PROBLEM TO SOLVE: The entries are to be written out again with no differences.

DATA EXTRACT below:

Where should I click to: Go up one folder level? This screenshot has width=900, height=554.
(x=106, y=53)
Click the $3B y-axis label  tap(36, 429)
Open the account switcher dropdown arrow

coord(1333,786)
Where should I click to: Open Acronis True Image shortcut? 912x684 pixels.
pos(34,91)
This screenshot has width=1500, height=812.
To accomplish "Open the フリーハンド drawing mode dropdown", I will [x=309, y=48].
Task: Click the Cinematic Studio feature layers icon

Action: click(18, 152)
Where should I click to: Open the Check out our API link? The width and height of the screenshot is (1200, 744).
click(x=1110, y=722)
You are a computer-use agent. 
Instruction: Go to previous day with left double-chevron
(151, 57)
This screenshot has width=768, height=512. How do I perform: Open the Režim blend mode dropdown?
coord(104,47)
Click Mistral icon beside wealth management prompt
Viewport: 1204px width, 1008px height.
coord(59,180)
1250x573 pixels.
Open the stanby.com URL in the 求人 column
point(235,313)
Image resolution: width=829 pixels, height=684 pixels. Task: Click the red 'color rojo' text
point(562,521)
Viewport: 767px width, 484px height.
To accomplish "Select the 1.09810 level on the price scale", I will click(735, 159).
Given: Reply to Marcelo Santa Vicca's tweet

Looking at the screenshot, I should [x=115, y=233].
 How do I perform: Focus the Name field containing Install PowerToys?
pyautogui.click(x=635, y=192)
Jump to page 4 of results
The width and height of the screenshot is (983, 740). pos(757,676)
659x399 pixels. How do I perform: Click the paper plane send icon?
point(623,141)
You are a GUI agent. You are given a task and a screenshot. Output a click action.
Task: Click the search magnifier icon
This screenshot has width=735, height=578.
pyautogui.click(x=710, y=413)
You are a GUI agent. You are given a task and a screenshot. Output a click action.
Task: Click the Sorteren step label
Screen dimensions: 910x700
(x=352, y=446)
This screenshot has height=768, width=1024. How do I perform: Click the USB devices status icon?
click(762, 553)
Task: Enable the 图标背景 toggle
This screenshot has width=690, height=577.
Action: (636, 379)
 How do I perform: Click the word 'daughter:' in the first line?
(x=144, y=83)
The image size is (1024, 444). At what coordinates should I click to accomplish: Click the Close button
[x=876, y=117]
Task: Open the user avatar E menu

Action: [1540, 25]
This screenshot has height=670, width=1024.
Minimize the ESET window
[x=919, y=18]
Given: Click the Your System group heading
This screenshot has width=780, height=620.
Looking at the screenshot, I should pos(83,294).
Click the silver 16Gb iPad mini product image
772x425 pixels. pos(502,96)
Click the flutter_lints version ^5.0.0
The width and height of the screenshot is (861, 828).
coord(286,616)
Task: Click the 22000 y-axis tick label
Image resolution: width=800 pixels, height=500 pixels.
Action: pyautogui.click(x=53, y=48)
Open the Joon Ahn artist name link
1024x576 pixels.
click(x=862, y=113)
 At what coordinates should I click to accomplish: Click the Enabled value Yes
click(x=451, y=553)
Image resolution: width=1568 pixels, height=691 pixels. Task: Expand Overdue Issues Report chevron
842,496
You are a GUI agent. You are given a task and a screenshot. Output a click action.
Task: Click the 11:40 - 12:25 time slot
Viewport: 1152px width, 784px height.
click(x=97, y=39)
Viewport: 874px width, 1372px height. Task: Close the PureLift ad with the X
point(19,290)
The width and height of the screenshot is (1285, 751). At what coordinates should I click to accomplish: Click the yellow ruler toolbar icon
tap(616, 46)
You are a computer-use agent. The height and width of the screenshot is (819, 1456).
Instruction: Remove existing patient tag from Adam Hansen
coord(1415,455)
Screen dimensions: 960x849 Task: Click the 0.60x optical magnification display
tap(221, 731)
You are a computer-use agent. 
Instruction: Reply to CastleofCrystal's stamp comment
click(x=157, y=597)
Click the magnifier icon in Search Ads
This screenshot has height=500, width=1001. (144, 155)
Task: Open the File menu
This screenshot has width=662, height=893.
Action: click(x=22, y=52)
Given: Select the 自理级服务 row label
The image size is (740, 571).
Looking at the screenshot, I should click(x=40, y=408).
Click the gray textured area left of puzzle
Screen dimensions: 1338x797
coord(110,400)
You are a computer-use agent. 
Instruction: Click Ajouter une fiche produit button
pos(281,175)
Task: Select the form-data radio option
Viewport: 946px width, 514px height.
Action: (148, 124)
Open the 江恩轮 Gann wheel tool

End of DATA EXTRACT.

ANSWER TO THIS EXERCISE:
Where should I click to: Go up one folder level? This screenshot has width=900, height=554.
(x=106, y=53)
Click the $3B y-axis label  tap(36, 429)
Open the account switcher dropdown arrow

coord(1333,786)
Where should I click to: Open Acronis True Image shortcut? 912x684 pixels.
pos(34,91)
This screenshot has width=1500, height=812.
To accomplish "Open the フリーハンド drawing mode dropdown", I will [x=309, y=48].
Task: Click the Cinematic Studio feature layers icon

Action: click(18, 152)
Where should I click to: Open the Check out our API link? The width and height of the screenshot is (1200, 744).
click(x=1110, y=722)
You are a computer-use agent. 
Instruction: Go to previous day with left double-chevron
(151, 57)
This screenshot has width=768, height=512. How do I perform: Open the Režim blend mode dropdown?
coord(104,47)
Click Mistral icon beside wealth management prompt
Viewport: 1204px width, 1008px height.
coord(59,180)
1250x573 pixels.
Open the stanby.com URL in the 求人 column
point(235,313)
Image resolution: width=829 pixels, height=684 pixels. Task: Click the red 'color rojo' text
point(562,521)
Viewport: 767px width, 484px height.
To accomplish "Select the 1.09810 level on the price scale", I will click(735, 159).
Given: Reply to Marcelo Santa Vicca's tweet

Looking at the screenshot, I should [x=115, y=233].
 How do I perform: Focus the Name field containing Install PowerToys?
pyautogui.click(x=635, y=192)
Jump to page 4 of results
The width and height of the screenshot is (983, 740). pos(757,676)
659x399 pixels. How do I perform: Click the paper plane send icon?
point(623,141)
You are a GUI agent. You are given a task and a screenshot. Output a click action.
Task: Click the search magnifier icon
This screenshot has width=735, height=578.
pyautogui.click(x=710, y=413)
You are a GUI agent. You are given a task and a screenshot. Output a click action.
Task: Click the Sorteren step label
Screen dimensions: 910x700
(x=352, y=446)
This screenshot has height=768, width=1024. How do I perform: Click the USB devices status icon?
click(762, 553)
Task: Enable the 图标背景 toggle
This screenshot has width=690, height=577.
Action: (636, 379)
 How do I perform: Click the word 'daughter:' in the first line?
(x=144, y=83)
The image size is (1024, 444). At what coordinates should I click to accomplish: Click the Close button
[x=876, y=117]
Task: Open the user avatar E menu

Action: [1540, 25]
This screenshot has height=670, width=1024.
Minimize the ESET window
[x=919, y=18]
Given: Click the Your System group heading
This screenshot has width=780, height=620.
Looking at the screenshot, I should pos(83,294).
Click the silver 16Gb iPad mini product image
772x425 pixels. pos(502,96)
Click the flutter_lints version ^5.0.0
The width and height of the screenshot is (861, 828).
coord(286,616)
Task: Click the 22000 y-axis tick label
Image resolution: width=800 pixels, height=500 pixels.
Action: pyautogui.click(x=53, y=48)
Open the Joon Ahn artist name link
1024x576 pixels.
click(x=862, y=113)
 At what coordinates should I click to accomplish: Click the Enabled value Yes
click(x=451, y=553)
Image resolution: width=1568 pixels, height=691 pixels. Task: Expand Overdue Issues Report chevron
842,496
You are a GUI agent. You are given a task and a screenshot. Output a click action.
Task: Click the 11:40 - 12:25 time slot
Viewport: 1152px width, 784px height.
click(x=97, y=39)
Viewport: 874px width, 1372px height. Task: Close the PureLift ad with the X
point(19,290)
The width and height of the screenshot is (1285, 751). At what coordinates should I click to accomplish: Click the yellow ruler toolbar icon
tap(616, 46)
You are a computer-use agent. The height and width of the screenshot is (819, 1456).
Instruction: Remove existing patient tag from Adam Hansen
coord(1415,455)
Screen dimensions: 960x849 Task: Click the 0.60x optical magnification display
tap(221, 731)
You are a computer-use agent. 
Instruction: Reply to CastleofCrystal's stamp comment
click(x=157, y=597)
Click the magnifier icon in Search Ads
This screenshot has height=500, width=1001. (144, 155)
Task: Open the File menu
This screenshot has width=662, height=893.
Action: click(x=22, y=52)
Given: Select the 自理级服务 row label
The image size is (740, 571).
Looking at the screenshot, I should click(x=40, y=408).
Click the gray textured area left of puzzle
Screen dimensions: 1338x797
coord(110,400)
You are a computer-use agent. 
Instruction: Click Ajouter une fiche produit button
pos(281,175)
Task: Select the form-data radio option
Viewport: 946px width, 514px height.
Action: (148, 124)
Open the 江恩轮 Gann wheel tool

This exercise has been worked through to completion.